Once these two limitations on data collection and use are acknowledged, the decisive answer to Justice Kagan is that Carpenter should be affirmed and Jones overruled. Trespass or not, the GPS device did not allow the government to record any conversations or observe any activities by the car’s occupants. Why then attach a device that lets the government cut down on its surveillance costs on the one hand and increase the accuracy of its search on the other? The new technology allows for better authentication of records in controlling police abuse, issuing warrants, and in trying cases. The cash savings could then allow for more extensive criminal investigations subject to the same safeguards. Note, moreover, the law enforcement disaster if Carpenter goes the way of Jones. It would mean surveillance cameras and pen registers would be off limits for tracking terrorists and violent crimes. In addition, the so-called “fruit of the poisonous tree” derived from these limited searches could be inadmissible as well, even if obtained by a warrant. The minimal privacy intrusion is a small price to pay for the increase in overall safety.
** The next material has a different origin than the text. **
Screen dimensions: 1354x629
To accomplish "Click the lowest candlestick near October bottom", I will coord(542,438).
Nothing on this view disturbs the 2014 Supreme Court decision in Riley v. California, which forbade the police from searching the digital information contained on the cell phone of an arrested person without a warrant in the absence of the “exigent circumstances” that sometimes justifies a search incident to an arrest. Instead, the correct procedure allows the government to retain possession of the cell phone without search until it accumulates enough probable cause for a search warrant.
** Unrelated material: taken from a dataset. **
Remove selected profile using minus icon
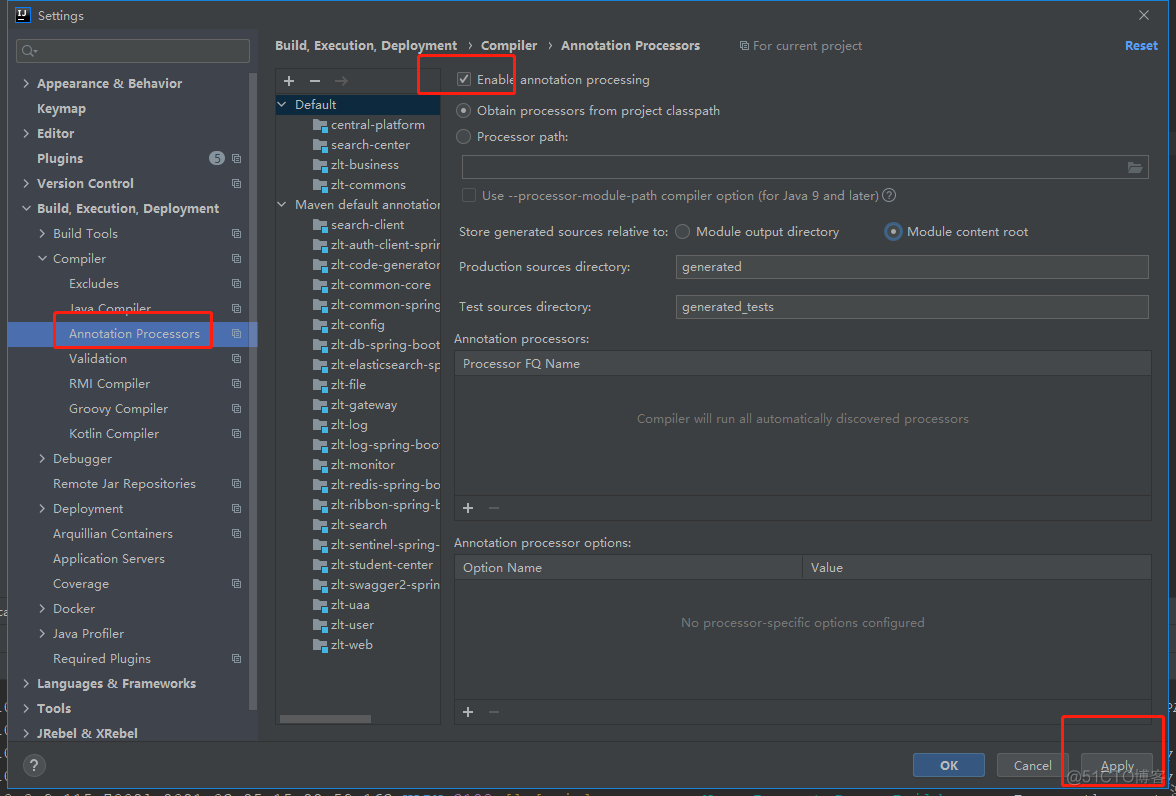1176x796 pixels. [314, 81]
Similarly, admitting the tracking evidence in Carpenter does not fortify the so-called “third-party doctrine” announced in the 1976 Supreme Court decision of United States v. Miller, which held that the Fourth Amendment does not protect confidential information that a defendant turns over to someone else for safekeeping such as checks and other bank records. But these government searches do not just track location. It is a non-sequitur to say that the government can examine any information when private people have voluntarily conveyed it to third parties. All explicit social expectations rightly run the other way. The rule in Riley works well here. The government can take custody of the documents until it can get a warrant. But following Riley in no way requires that the law should encourage people to form dangerous expectations, such as that the government cannot track their movements by the best means available prior to the commission of a crime. What matters in these cases is the types of information the government seeks—location or content.
Katz was right to downplay the absence of a trespass. Jones was wrong to play it up. Judge Kethledge got Carpenter right. The Supreme Court should follow his lead.